Sunday was wonderful, too. Another cousin, Cassandra, called to see if I could watch her daughter while they worked. She originally called thinking I would be in Omaha at my parents' house. When I told her I was actually home, she asked if it was ok to bring her out here. Was she kidding?!?!? ABSOLUTELY it was ok!!! DUH!!! So, she brought Mariah out and oh my gosh, it was so much fun!!! That baby never ceases making me smile. She is just so funny!!! And THEN.....

My Uncle Paul called me. I love my Uncle Paul. My Uncle Paul is one of the most awesome people I know. I really mean that. Words can't explain how much this man means to me. He always has the best stories in the world. He is just plain wonderful. Anyway.... he was on his way to fix my cousin, Tyler's, car and wanted to know if we would be around so he could stop out and say hello. After fixing Tyler's car, he stopped out for an hour and chatted with all of us (Cassandra was here to get Mariah by this time). It was just perfect. I mean perfect. Again, we say it a lot, but our family has to be one of, if not THE, best family in the world. Love doesn't even begin to describe it.

All in all, it was a low key but wonderful weekend home. I hope you have all had just as great of a weekend!!!

Friday, November 2, 2007

God only knows...

I have this cousin. Ok, I have a LOT of cousins. But today I am going to talk about one in particular that has, like many of my others, touched my family in a way that is indescribable.

She has helped me talk things out in my life when I needed it most. She has listened when I needed someone to just listen, and conversed when I needed conversation. She has shared in the value of chocolate and a cup of coffee. She is not only family, she is my friend.

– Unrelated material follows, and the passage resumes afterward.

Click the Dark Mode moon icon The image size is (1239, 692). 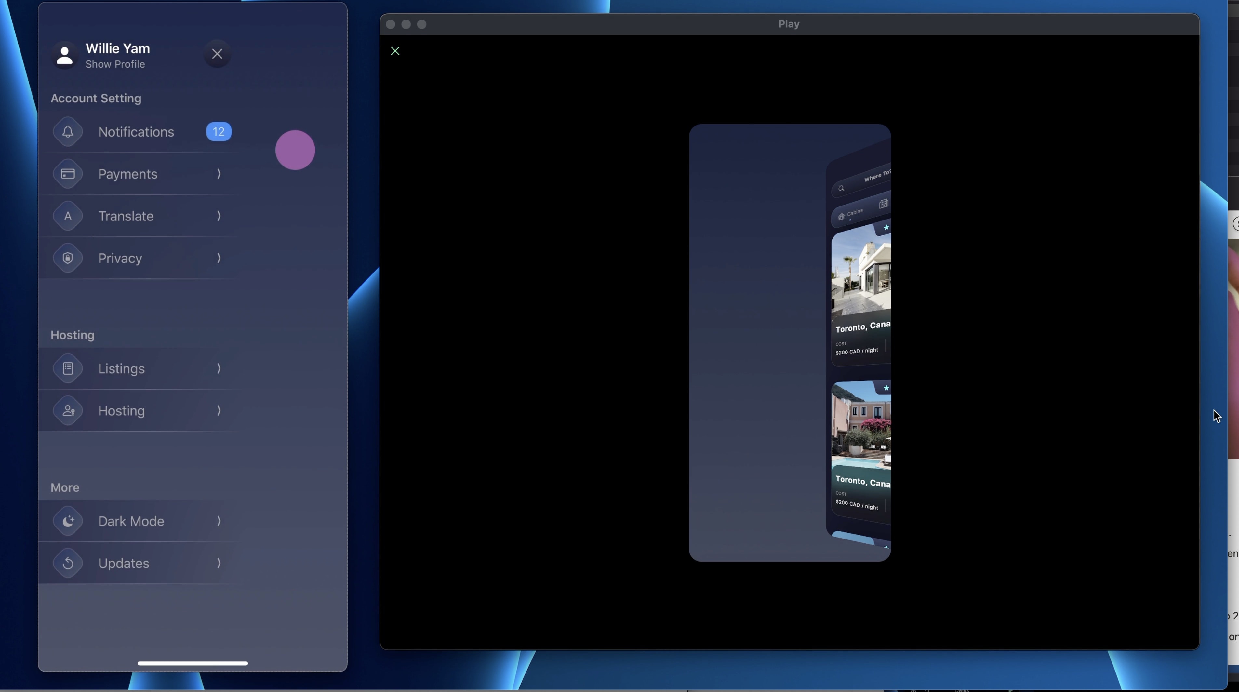tap(68, 521)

Growing up, we spent a lot of time at their house. We got in to a little trouble on a three wheeler. We made mud pies. We went across the road to her Grams' house to eat strawberries and raspberries out of the garden, and also got into a little trouble when we didn't eat a whole lot of supper because we had eaten too many berries.

As adults, she has come to my house numerous times and just hung out. She was the one I called to come sit Zack and Addison when I went into labor with Jenna, and brought them to the hospital once she was (FINALLY!!!) born. (Yes, her twin helped tremendously too). Then....

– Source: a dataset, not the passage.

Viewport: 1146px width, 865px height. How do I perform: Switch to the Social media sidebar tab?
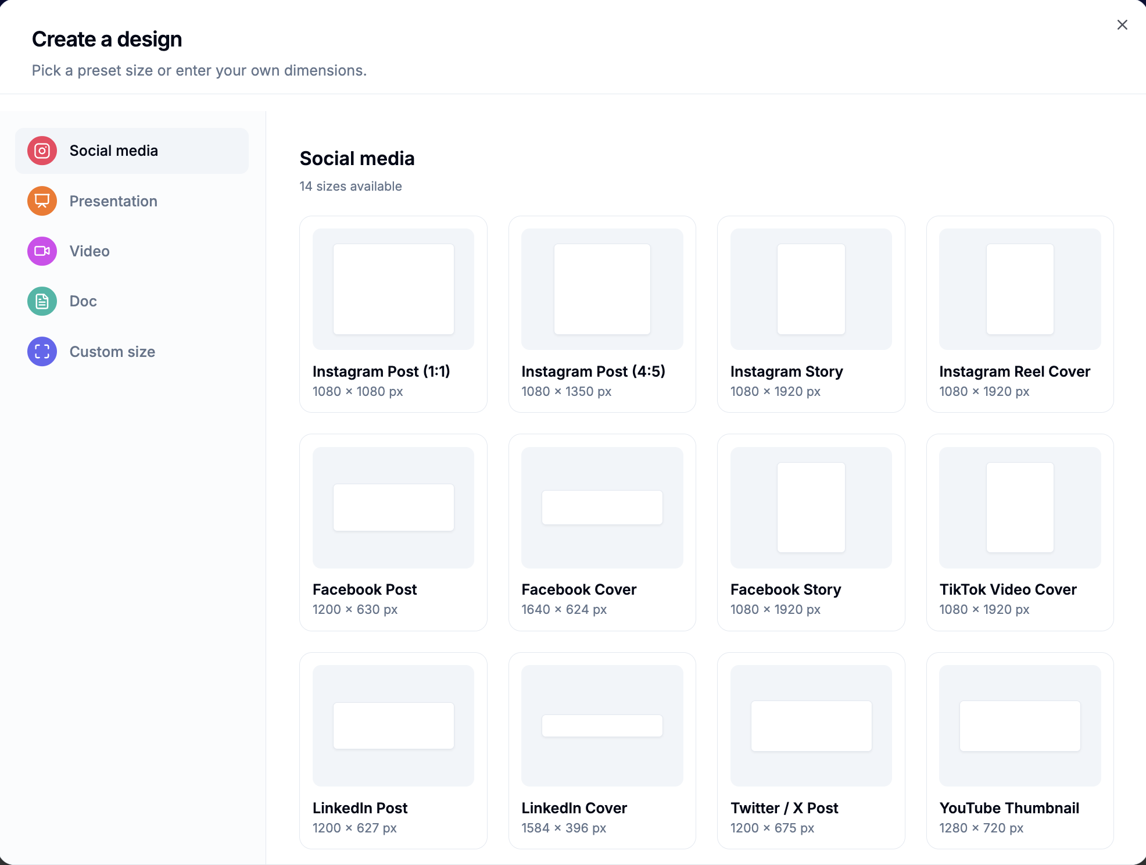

She moved. I am so happy for her that she is making this great change in her life. And doing so well. Proud doesn't even scratch the surface of how I feel for her. But I miss her. A lot. And, this morning, I came to realize just how much I wasn't alone when the following conversation happened in my van when the song "God Only Knows" by the Beach Boys came on:

Jenna (singing in the back seat): Mommy, I love this song!

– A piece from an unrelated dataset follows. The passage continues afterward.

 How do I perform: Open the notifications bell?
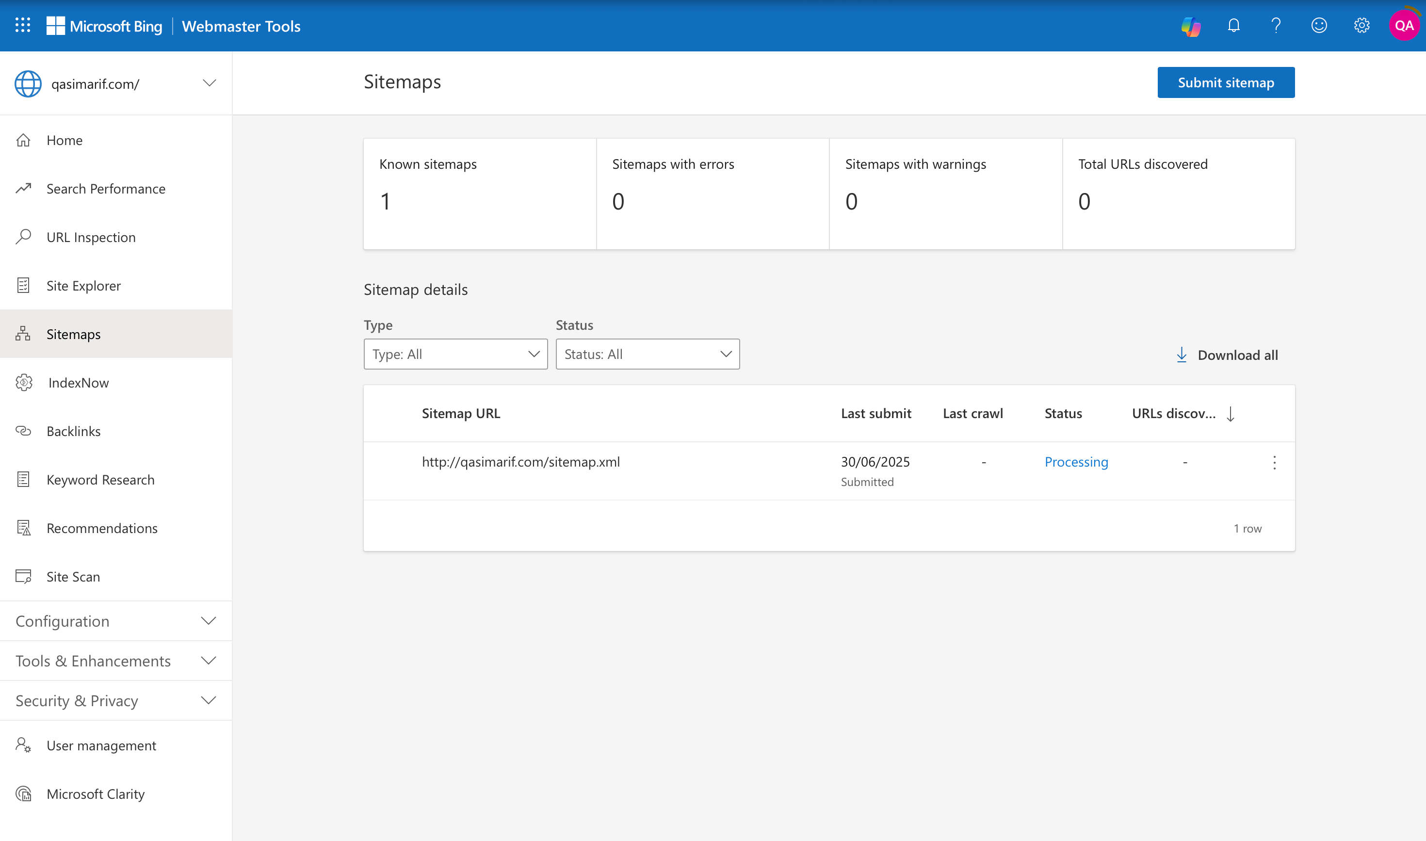click(x=1234, y=26)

Mommy (also singing): I love it too, Moo.

Jenna: Mommy, when is Stacey coming to see us again?

Mommy (choked up): In a few weeks, Moo.

Jenna: Mommy, will you tell her I love her?

Mommy: Yes, I will tell her when I talk to her again. Or, maybe YOU can tell her!!

Jenna: I will just hug her when she is here, ok?

Mommy: That sounds like a great plan to me, Moo.


I, too, love my Stacey. And, I thank her for being not only my cousin, but one of my very best friends.

Thursday, November 1, 2007

Last night

Halloween was a lot of fun this year. For the first time since our oldest, Addison, was born, Jeremy and I both got to take the kids out Trick or Treating together. It has always been that either he wasn't home or I was home with a baby that was too little to go out. It was a lot of fun, and, of course, the mounds of candy and wrappers are everywhere!!! I hope you all had a good one too!!